# LLM-only Reference Cleaner (DOCX -> DOCX) – User Manual

## What this tool does

This notebook takes a messy References section from a Word document and converts it into a clean, consistent reference list using an LLM.

It can:
- split glued references into individual entries  
- reformat each reference into a target style  
- optionally sort references alphabetically by first author  
- apply numbering styles (1., [1], A., or none)  
- export a clean References section as a new .docx file  

---

## What you need before running

- A Google Colab notebook  
- A DeepSeek or OpenAI API key set as an environment variable  
- Your messy references file in .docx format  
- (Optional) A clean references .docx file to infer style from  

---

## Step 1: Set your API key

In Colab, run this in a cell:

export DEEPSEEK_API_KEY="your_api_key_here"

or for OpenAI:

export OPENAI_API_KEY="your_api_key_here"

---

## Step 2: Run the main script cell

Just run the full Python cell that contains the pipeline code.
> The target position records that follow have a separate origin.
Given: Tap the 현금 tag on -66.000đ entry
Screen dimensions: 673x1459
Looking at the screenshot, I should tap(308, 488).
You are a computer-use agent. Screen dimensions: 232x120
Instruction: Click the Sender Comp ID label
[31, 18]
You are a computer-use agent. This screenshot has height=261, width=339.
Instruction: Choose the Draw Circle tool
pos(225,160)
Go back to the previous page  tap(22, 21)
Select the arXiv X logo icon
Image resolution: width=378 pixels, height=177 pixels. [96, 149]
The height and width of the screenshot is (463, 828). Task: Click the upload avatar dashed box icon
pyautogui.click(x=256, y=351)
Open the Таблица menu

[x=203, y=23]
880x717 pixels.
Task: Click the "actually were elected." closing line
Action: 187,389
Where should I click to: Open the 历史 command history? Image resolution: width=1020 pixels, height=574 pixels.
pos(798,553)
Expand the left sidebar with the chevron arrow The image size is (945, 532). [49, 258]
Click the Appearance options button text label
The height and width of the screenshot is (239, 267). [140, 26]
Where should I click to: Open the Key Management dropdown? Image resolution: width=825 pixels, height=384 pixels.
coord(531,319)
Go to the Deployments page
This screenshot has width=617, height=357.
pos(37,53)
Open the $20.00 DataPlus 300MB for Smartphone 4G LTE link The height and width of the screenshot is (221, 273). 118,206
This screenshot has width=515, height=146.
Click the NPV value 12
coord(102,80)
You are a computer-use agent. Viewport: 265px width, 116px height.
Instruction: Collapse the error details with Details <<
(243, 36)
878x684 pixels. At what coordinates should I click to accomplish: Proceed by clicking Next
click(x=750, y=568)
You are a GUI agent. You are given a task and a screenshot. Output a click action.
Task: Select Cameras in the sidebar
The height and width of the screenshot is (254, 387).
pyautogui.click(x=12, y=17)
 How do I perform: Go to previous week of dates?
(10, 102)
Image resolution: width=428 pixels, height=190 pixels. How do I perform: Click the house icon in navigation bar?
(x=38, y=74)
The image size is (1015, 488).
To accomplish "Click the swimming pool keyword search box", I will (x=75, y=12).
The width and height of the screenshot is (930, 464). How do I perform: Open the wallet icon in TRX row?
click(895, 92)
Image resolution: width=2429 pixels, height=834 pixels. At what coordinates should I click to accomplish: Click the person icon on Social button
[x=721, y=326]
When prompted in the terminal:

do you want your target numbering sorting be alphabetical(a) or keep(k) ?
- a = sort references alphabetically by first author
- k = keep original order

do you want your target numbering style be dot(d) | brackets(b) | alpha(a) | none(n) ?
- d = 1. Reference
- b = [1] Reference
- a = A. Reference
- n = Reference (no numbering)

---

## Step 3: Upload your files

You will be prompted to upload:

1) SOURCE .docx  
   This is your messy reference file.

2) TARGET .docx (optional)  
   This is a clean reference list.  
   If you upload this, the model will infer the formatting style.  
   If you cancel, a default formatting style is used.

---

## Step 4: What happens automatically

The pipeline runs these steps:

1) Extracts only the References section from your SOURCE docx  
2) Uses LLM to split glued references into a list  
3) (Optional) Sorts references alphabetically by first author  
4) Uses LLM to reformat each reference into target style  
5) Adds numbering in Python  
6) Writes a new References section into a clean .docx file  

---

## Step 5: Download result

After the run finishes, Colab will automatically download:

references_llm_fixed.docx

This file contains:
- cleanly formatted references  
- consistent style  
- correct numbering  
- hanging indent  

---

## Common issues

If it crashes with “Failed to get valid JSON”:
- Reduce BATCH_SIZE (e.g. from 6 to 4)
- Try running again (LLMs are stochastic)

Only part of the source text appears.